### Text passage

A month after losing one nearly $50 million verdict, conspiracy theorist Alex Jones is set to go on trial a second time for calling the Sandy Hook Elementary School shooting a hoax and causing several of the victims' families emotional and psychological harm.

A six-member jury with several alternates in Connecticut will begin hearing evidence Tuesday on how much Jones should pay the families, since he already has been found liable for damages to them. The trial is expected to last about four weeks.

Last month, a Texas jury ordered Jones to pay $49.3 million to the parents of 6-year-old Jesse Lewis, one of 26 students and teachers killed in the 2012 shooting in Newtown, Connecticut. Jones' lawyer has said an appeal is planned.

The Connecticut case has the potential for a larger award because it involves three lawsuits — which have been consolidated — that were filed by 15 plaintiffs, including the relatives of nine of the victims and a former FBI agent who responded to the school shooting.

Jones, who runs his web show and Infowars brand in Austin, Texas, also faces a third trial over the hoax conspiracy in another pending lawsuit by Sandy Hook parents in Texas.

The families and former FBI agent William Aldenberg say they have been confronted and harassed in person by Jones' followers because of the hoax conspiracy. They also say they have endured death threats and been subjected to abusive comments on social media.

### Tasks for this exercise
1. List every person named in the Alex Jones article.
2. Please reproduce the Alex Jones article word for word, starting at "Jones, who runs" and ending at "parents in Texas.".
3. Carry on the Alex Jones article from its last sentence.

### Given information

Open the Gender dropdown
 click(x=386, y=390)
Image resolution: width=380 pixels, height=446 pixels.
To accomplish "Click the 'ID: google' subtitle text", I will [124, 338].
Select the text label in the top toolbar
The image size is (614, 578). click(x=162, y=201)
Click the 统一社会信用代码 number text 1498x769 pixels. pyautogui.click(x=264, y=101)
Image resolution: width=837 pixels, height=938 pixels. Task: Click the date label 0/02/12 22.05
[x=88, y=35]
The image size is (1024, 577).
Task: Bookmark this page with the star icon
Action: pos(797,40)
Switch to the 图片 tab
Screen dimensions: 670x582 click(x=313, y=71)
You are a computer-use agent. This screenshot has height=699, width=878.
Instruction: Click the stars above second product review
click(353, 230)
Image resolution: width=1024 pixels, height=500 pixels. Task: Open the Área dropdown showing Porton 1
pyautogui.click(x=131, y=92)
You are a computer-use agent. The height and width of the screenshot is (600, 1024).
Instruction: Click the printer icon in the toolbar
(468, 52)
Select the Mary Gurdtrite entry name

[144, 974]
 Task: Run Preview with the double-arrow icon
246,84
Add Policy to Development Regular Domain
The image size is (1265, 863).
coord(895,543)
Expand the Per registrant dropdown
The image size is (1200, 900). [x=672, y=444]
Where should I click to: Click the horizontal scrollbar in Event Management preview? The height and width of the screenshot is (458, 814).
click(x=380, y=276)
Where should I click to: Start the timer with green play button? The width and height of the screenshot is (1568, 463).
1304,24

### Exercise responses
1. Alex Jones, Jesse Lewis, William Aldenberg

2.
Jones, who runs his web show and Infowars brand in Austin, Texas, also faces a third trial over the hoax conspiracy in another pending lawsuit by Sandy Hook parents in Texas.

3.
Some of the plaintiffs say strangers have videotaped them and their surviving children. And some families have moved out of Newtown to avoid threats and harassment.

“I can’t even describe the last nine and a half years, the living hell that I and others have had to endure because of the recklessness and negligence of Alex Jones,” Neil Heslin, Jesse Lewis' father, testified during the Texas trial.

The Connecticut lawsuit alleges defamation, intentional infliction of emotional distress and violations of the state Unfair Trade Practices Act. The families claim when Jones talked about Sandy Hook, he boosted his audience and raked in more profits from selling supplements, clothing and other items.

The families have not asked for any specific amount of damages, some of which may be limited by state laws. There are no damage limits, however, under the Unfair Trade Practices Act.

In all the Connecticut and Texas cases, Jones and his lawyers repeatedly failed to turn over records as required to the families' attorneys. In response, judges handed down one of the harshest sanctions in the civil legal world — they found Jones liable for damages by default without trials.

In a reversal from what he said on his show for years following the shooting, Jones now says he believes the massacre was real. But he continues to say his comments about the shooting being a hoax involving crisis actors to encourage gun control efforts were protected by free speech rights.

During a deposition in the case in April, a defiant Jones insisted he wasn't responsible for the suffering that Sandy Hook parents say they have endured because of his words.

He also has said the judges' default rulings against him — finding him liable without trials — were unfair and suggested they were part of a conspiracy to put him out of business and silence him.

“If questioning public events and free speech is banned because it might hurt somebody’s feelings, we are not in America anymore," he said at the deposition. "They can change the channel. They can come out and say I’m wrong. They have free speech.”

At the Texas trial, however, Jones testified that he now realizes what he said was irresponsible, did hurt people's feelings and he apologized.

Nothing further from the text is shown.